Anna Cora también daba síntomas de mala salud. En su espléndida autobiografía habla de su “enfermedad”, sin mayores precisiones, y de la importancia que el mesmerismo (corriente filosófico-psiquiátrica, acuñada por Mesmer, el llamado “padre del hipnotismo moderno”) tuvo en el camino de la recuperación. También relata lo difícil que era dejar el escenario por las noches y volver a casa, desafiando la decrepitud y la soledad. Hacía ya un tiempo que no solamente escribía teatro sino que decidió pasar a la interpretación: educó la voz, los movimientos, el sentido del equilibrio… para ascender a las tribunas. Su público fue menos complaciente con esa elección en su carrera: lo de dramaturga podía pasar por una extravagancia, pero ser actriz estaba tan mal visto como ejercer el oficio más viejo del mundo.
En 1854 se casó con William Ritchie (con lo que pasó a llamarse Anna Cora Ogden Mowatt Ritchie), otro potentado, vinculado al mundo de la esclavitud en el Sur de Estados Unidos. Tan vinculado que mantenía una relación con una esclava. Esa eventualidad no menor, unida al estallido de la guerra, fueron detonantes que hicieron que el matrimonio se separara poco después, según consignan las crónicas de la época, “en buenos términos”. Anna Cora se traslada al norte del país y vive con su padre hasta el fallecimiento de este en 1860.
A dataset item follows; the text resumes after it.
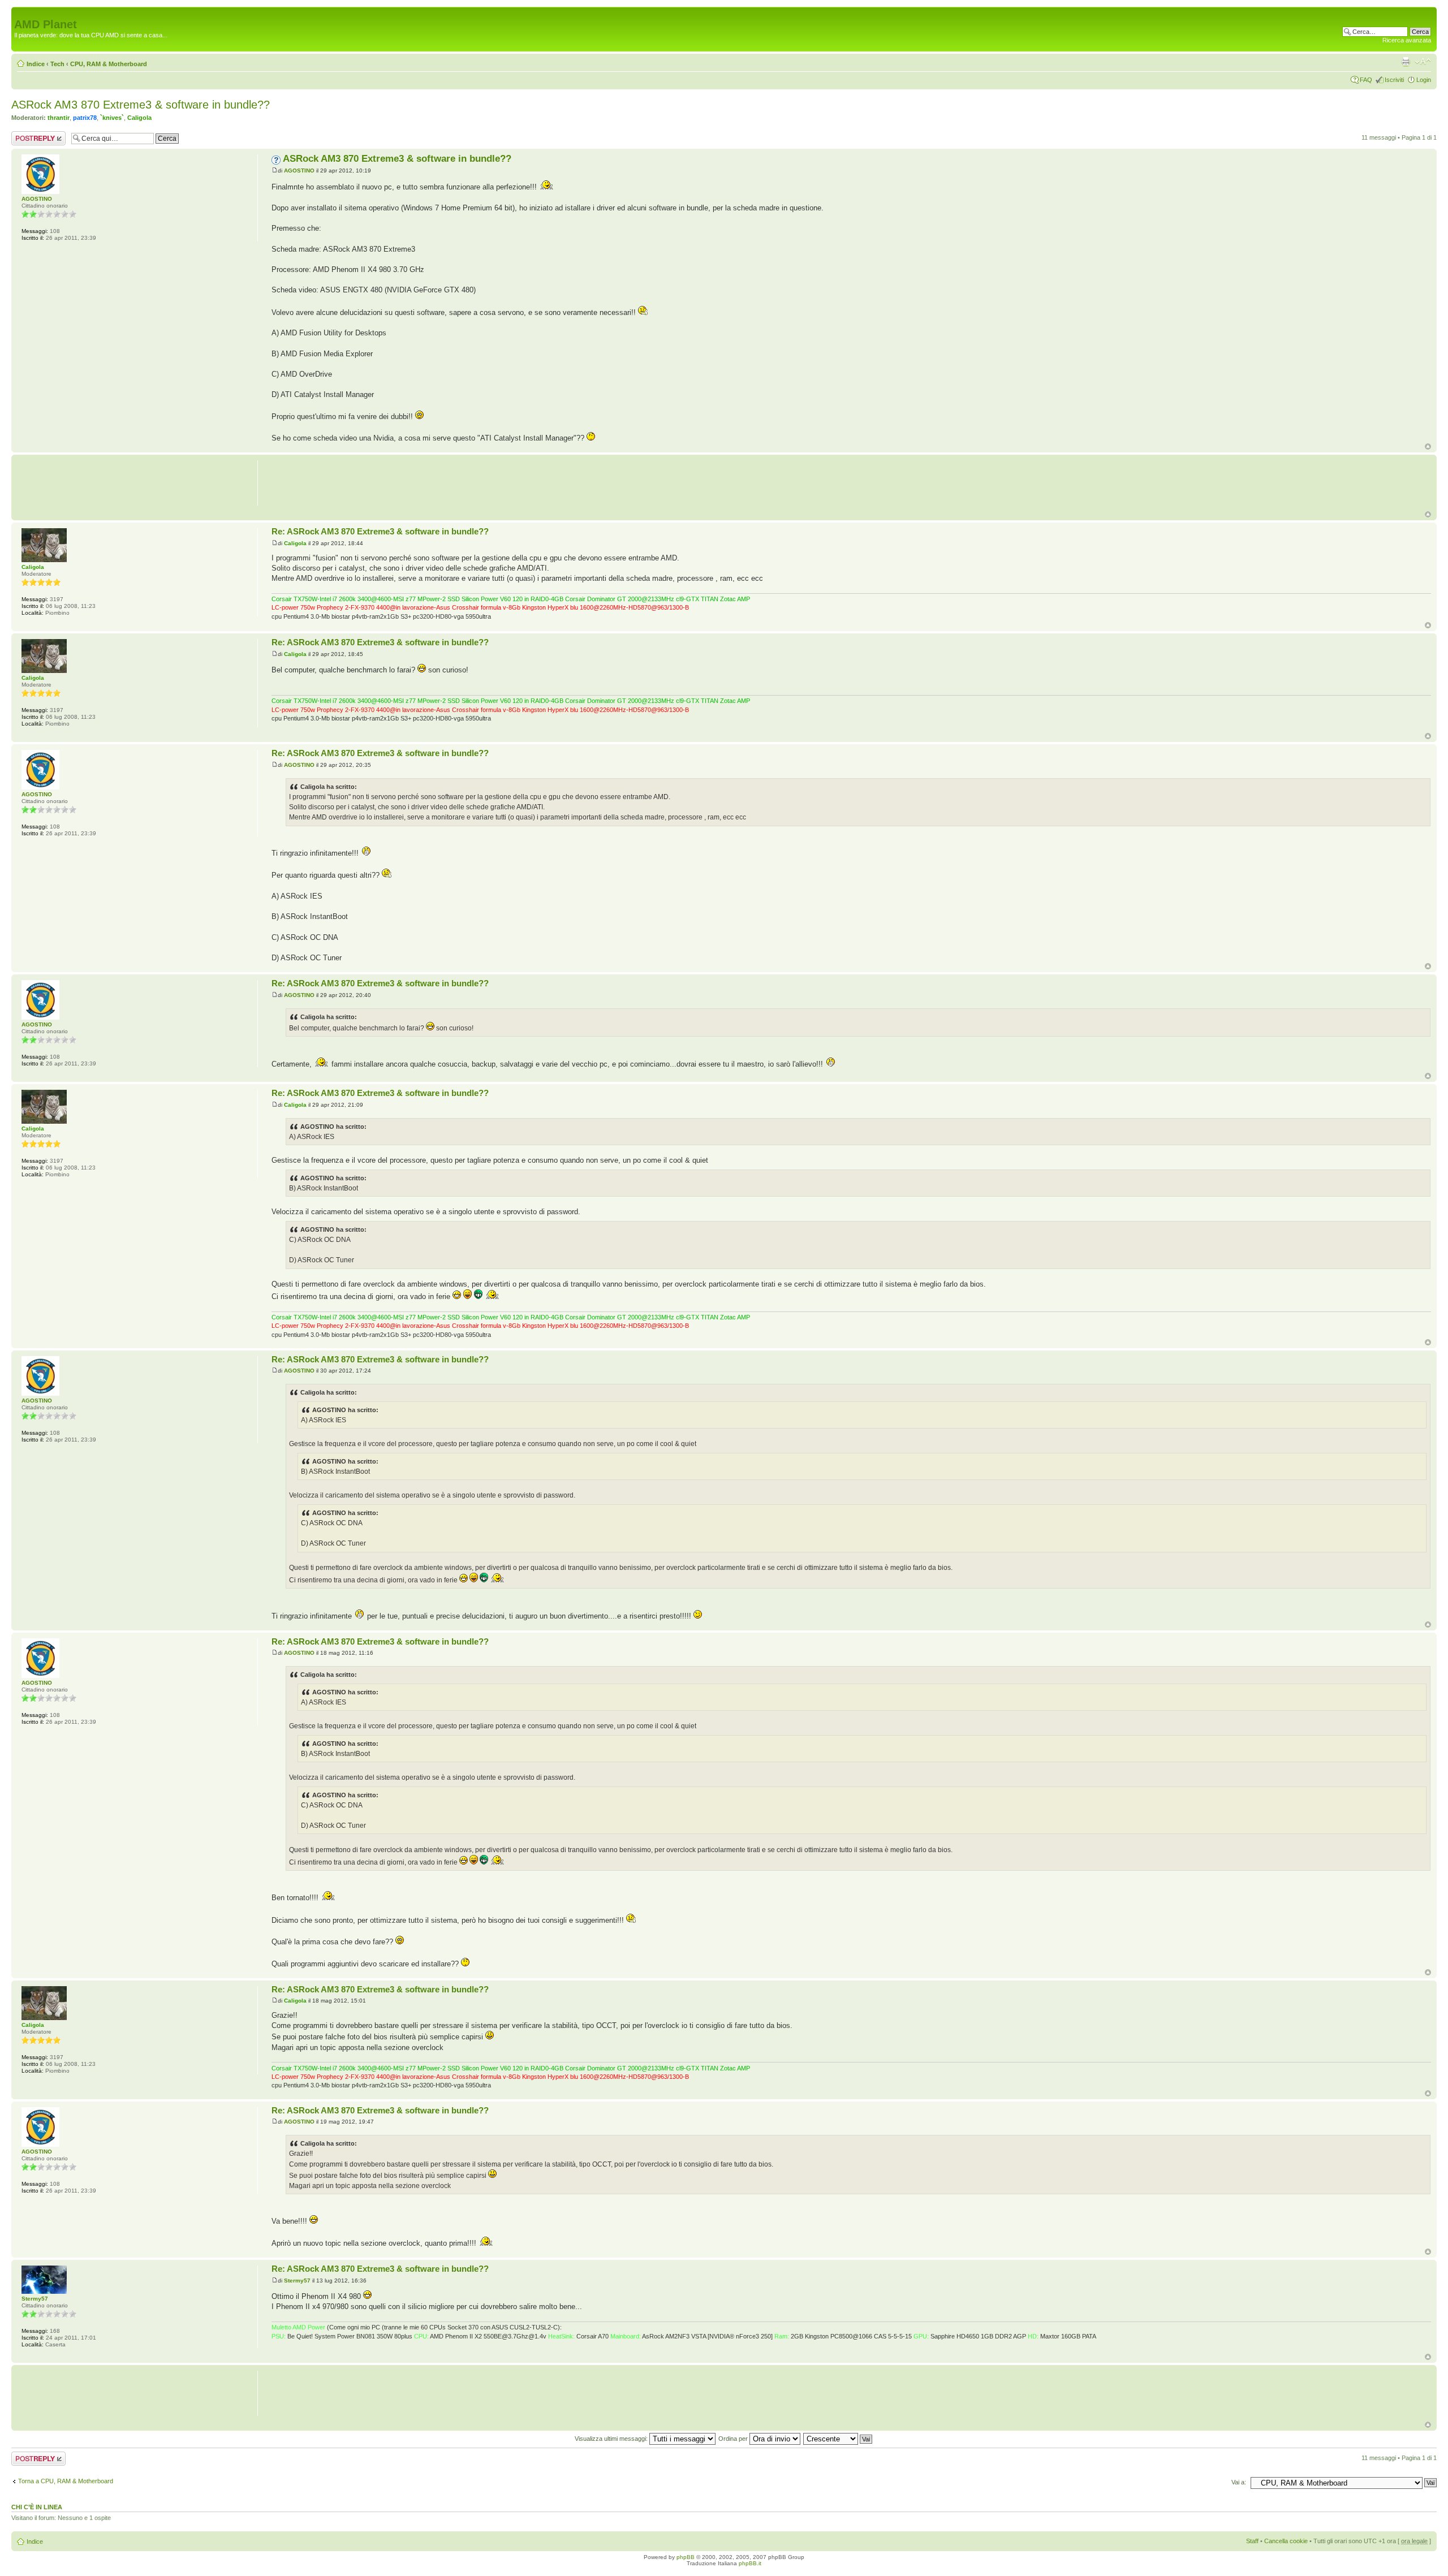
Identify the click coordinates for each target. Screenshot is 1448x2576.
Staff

Tras el éxito de Fashion y sus deliciosas memorias de dramaturga todavía publica algunos libros más, entre ellos Vida mímica: delante y detrás del telón, un compendio de relatos de ficción; Rosas gemelas: una narración o El cantante mudo. Todos ellos vieron la luz entre mediados de los años cincuenta y comienzos de los sesenta del siglo XIX.
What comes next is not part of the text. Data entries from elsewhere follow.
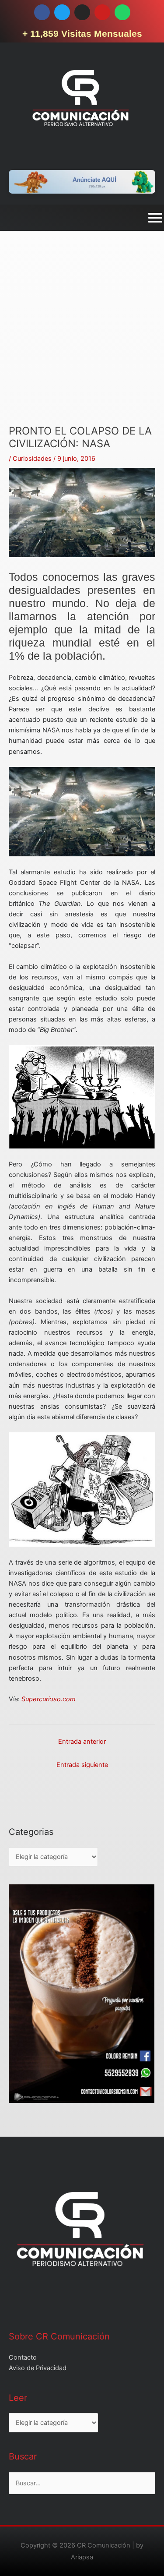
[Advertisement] (82, 343)
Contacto (23, 2357)
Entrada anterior (82, 1742)
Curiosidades (32, 459)
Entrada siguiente (82, 1765)
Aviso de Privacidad (37, 2368)
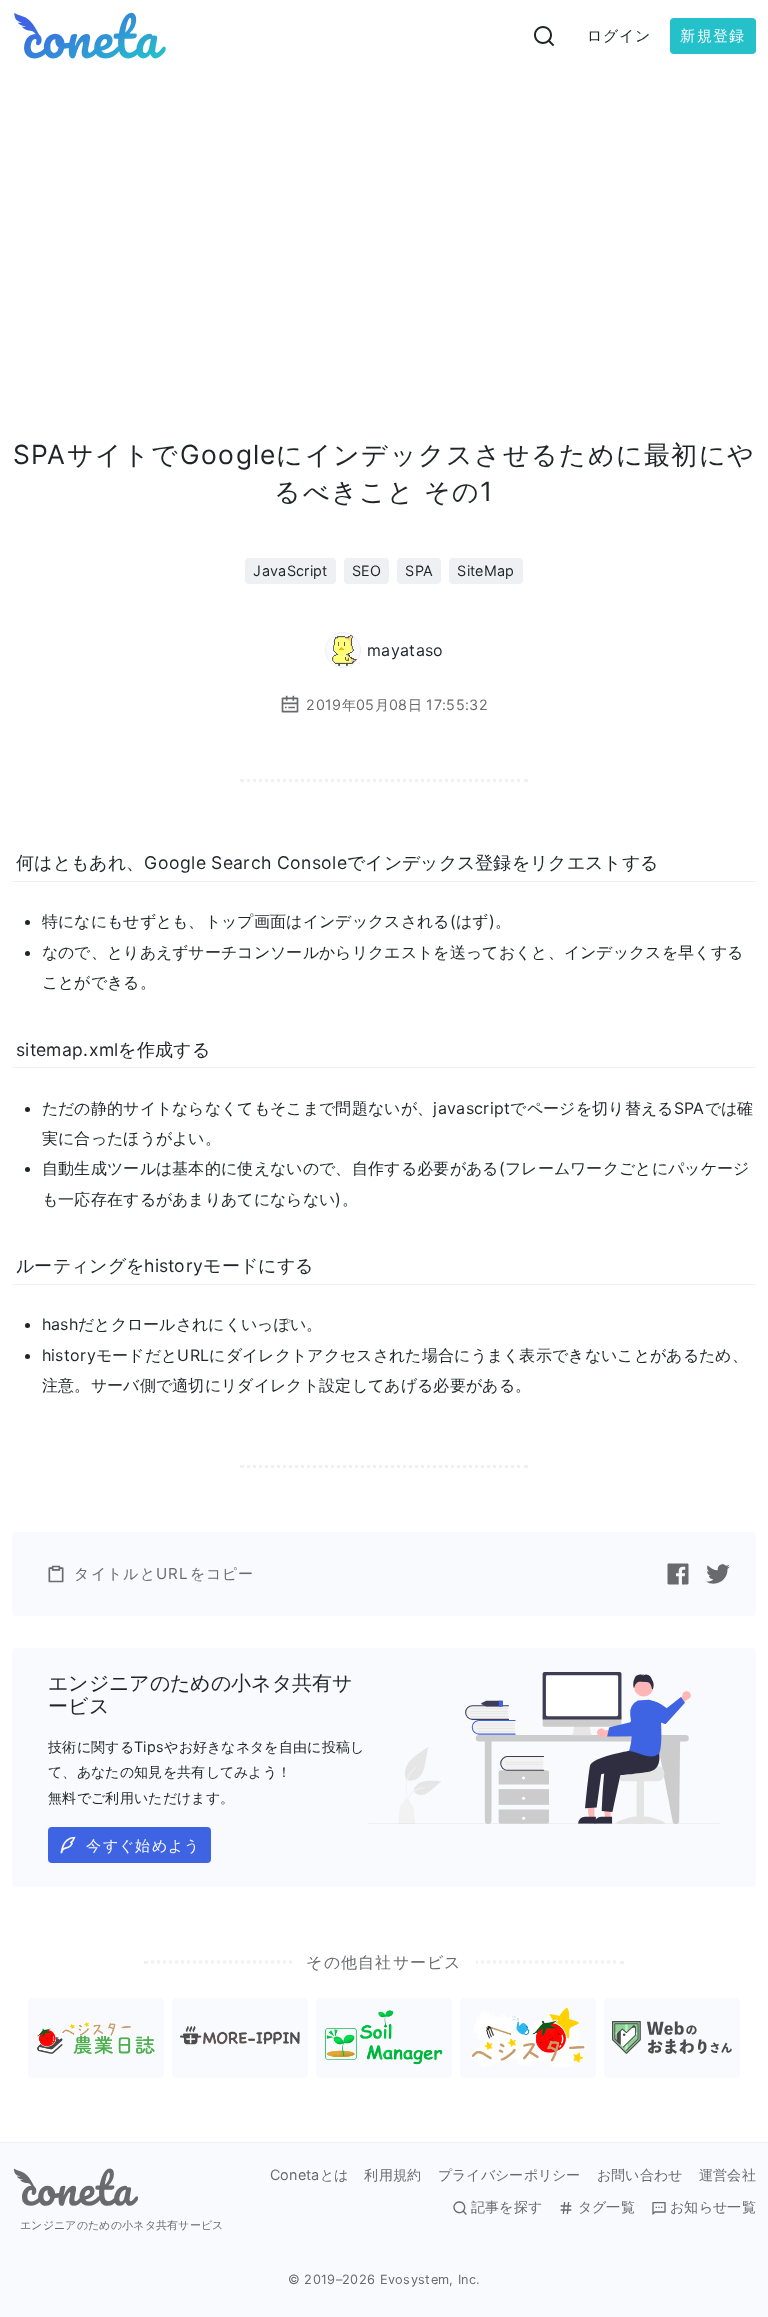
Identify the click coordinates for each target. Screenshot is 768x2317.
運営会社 (727, 2175)
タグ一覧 (606, 2207)
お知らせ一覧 (713, 2207)
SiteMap (485, 570)
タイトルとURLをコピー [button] (164, 1573)
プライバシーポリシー (509, 2175)
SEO (367, 570)
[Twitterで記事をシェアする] (718, 1574)
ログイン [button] (619, 35)
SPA (419, 570)
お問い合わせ (640, 2175)
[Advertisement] (384, 222)
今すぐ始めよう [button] (143, 1845)
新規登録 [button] (712, 35)
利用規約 (392, 2175)
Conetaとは (309, 2175)
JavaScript (290, 570)
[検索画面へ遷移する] (544, 36)
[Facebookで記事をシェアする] (678, 1574)
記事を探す (507, 2207)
Sola y arruinada regresa en 1864 a Europa. Pasa ese invierno en Florencia, tal vez para aquietar las fatigas del cuerpo y las crecientes heridas del alma. Después decide trasladarse a Londres, con la esperanza de recobrar no tanto el sueño del éxito de antaño, como aquel empuje juvenil que la llevó a vivir de su escritura. Pero no eran los mismos tiempos. Es posible que tampoco ella fuera la misma persona. Falleció en el silencio de su retiro londinense en julio de 1870. Tenía 51 años.